Trecho do texto:

◆ ◆ ◆ ◆ ◆ ◆ ◆

Sobre as estatísticas do mercado, o subsecretário de Inteligência e Estatísticas de Comércio Exterior do Ministério da Economia, Herlon Brandão, disse que a fonte primária das informações é o Banco Central, que compila os dados de exportação e importação de serviços para fins de balanços de pagamentos, seguindo a metodologia do FMI. “Existe um ecossistema de recomendações internacionais para estatísticas oficiais, tanto para comércio exterior, quanto para estatísticas nacionais”, afirma Brandão.
No mesmo painel, o coordenador de Acesso a Mercados da Secretaria de Comércio Exterior do Ministério da Economia, Paulo Guerrero, explicou que a crescente servicificação da economia pode ser constatada quando vemos que o setor de serviços corresponde a 20% do comércio global. Segundo ele, as negociações internacionais de serviços criam regras justas e equitativas para o comércio de serviços entre as partes, reduzindo as barreiras enfrentadas por prestadores de serviços.

◆ ◆ ◆ ◆ ◆ ◆ ◆

Problemas a resolver:
(a) Responda com base no trecho sobre comércio de serviços:
(i) Segundo Herlon Brandão, qual é a fonte primária das informações?
(ii) Qual metodologia é seguida na compilação dos dados?
(iii) A que porcentagem do comércio global corresponde o setor de serviços?
(b) Copie palavra por palavra o trecho sobre comércio de serviços. Comece nas palavras "No mesmo painel, o" e pare depois de "prestadores de serviços.".
(c) Liste todos os órgãos e instituições que o trecho sobre comércio de serviços cita pelo nome.

◆ ◆ ◆ ◆ ◆ ◆ ◆

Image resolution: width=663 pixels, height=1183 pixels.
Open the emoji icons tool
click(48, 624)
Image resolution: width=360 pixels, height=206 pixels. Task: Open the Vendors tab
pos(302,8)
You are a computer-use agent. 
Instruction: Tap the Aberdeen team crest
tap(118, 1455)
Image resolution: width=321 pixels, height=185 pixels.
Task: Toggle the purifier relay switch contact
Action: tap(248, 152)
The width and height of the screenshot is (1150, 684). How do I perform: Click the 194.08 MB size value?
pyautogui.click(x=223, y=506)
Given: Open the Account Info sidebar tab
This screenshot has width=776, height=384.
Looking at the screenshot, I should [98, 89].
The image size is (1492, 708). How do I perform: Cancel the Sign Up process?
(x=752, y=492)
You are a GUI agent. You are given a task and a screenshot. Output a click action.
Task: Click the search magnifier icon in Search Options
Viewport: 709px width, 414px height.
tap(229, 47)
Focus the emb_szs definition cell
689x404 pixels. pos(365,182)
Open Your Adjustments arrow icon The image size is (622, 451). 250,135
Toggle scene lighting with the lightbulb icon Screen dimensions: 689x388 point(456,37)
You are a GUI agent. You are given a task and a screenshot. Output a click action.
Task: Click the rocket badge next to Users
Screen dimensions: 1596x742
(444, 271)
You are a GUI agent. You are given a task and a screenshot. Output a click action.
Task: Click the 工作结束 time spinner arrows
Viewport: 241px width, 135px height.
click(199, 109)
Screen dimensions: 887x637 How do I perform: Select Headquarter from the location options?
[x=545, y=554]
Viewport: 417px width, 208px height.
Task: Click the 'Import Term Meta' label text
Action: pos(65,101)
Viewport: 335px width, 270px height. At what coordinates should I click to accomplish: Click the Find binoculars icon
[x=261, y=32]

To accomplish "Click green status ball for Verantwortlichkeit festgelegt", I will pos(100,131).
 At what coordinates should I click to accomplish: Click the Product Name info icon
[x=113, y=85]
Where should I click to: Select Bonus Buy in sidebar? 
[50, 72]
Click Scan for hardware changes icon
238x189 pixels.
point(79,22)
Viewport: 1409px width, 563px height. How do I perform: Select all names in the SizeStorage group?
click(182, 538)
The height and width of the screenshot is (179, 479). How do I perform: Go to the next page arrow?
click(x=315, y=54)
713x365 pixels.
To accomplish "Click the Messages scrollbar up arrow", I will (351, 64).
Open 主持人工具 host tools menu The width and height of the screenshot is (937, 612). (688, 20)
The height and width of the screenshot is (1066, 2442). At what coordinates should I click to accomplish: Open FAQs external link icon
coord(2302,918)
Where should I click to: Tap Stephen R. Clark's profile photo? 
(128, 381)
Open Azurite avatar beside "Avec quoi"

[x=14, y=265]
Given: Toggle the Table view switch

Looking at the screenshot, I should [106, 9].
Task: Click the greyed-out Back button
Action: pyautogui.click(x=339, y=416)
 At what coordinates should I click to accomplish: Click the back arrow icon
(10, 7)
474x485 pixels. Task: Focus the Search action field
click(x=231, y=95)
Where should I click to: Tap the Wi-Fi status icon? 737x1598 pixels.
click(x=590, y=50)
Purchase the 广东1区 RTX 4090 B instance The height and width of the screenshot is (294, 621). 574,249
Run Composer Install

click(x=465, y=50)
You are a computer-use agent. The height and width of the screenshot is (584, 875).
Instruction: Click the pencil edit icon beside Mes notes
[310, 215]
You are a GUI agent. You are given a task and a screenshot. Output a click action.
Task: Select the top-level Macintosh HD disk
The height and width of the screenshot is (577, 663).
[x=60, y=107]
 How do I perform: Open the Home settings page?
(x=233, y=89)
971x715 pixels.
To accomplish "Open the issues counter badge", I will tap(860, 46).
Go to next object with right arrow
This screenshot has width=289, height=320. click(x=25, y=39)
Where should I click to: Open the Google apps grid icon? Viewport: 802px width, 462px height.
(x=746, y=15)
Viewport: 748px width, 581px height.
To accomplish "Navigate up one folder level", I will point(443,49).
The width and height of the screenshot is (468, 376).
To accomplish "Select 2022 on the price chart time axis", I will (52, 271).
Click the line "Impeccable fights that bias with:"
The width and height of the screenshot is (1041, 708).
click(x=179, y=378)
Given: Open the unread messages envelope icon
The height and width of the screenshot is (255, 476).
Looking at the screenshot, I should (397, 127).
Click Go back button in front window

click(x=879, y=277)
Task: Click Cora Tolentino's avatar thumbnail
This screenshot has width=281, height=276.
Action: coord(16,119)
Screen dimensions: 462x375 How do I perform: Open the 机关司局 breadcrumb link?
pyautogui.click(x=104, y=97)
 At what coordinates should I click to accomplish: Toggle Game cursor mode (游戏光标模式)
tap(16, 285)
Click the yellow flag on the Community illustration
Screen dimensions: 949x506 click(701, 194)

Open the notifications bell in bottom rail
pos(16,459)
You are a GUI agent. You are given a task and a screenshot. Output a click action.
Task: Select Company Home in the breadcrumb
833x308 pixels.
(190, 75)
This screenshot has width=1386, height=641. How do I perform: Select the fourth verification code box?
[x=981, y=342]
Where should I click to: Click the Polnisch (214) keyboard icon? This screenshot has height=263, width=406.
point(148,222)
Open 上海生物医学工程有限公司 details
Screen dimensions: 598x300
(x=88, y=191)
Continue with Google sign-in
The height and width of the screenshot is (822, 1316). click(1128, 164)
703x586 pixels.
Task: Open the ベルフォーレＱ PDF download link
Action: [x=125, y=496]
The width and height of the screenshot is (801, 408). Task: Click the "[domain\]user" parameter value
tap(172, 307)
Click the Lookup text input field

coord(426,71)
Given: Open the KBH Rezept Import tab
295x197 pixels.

◆ ◆ ◆ ◆ ◆ ◆ ◆

Resultados das tarefas:
(a)
(i) O Banco Central.
(ii) A metodologia do FMI.
(iii) 20%.

(b)
No mesmo painel, o coordenador de Acesso a Mercados da Secretaria de Comércio Exterior do Ministério da Economia, Paulo Guerrero, explicou que a crescente servicificação da economia pode ser constatada quando vemos que o setor de serviços corresponde a 20% do comércio global. Segundo ele, as negociações internacionais de serviços criam regras justas e equitativas para o comércio de serviços entre as partes, reduzindo as barreiras enfrentadas por prestadores de serviços.

(c)
Ministério da Economia
Banco Central
FMI
Secretaria de Comércio Exterior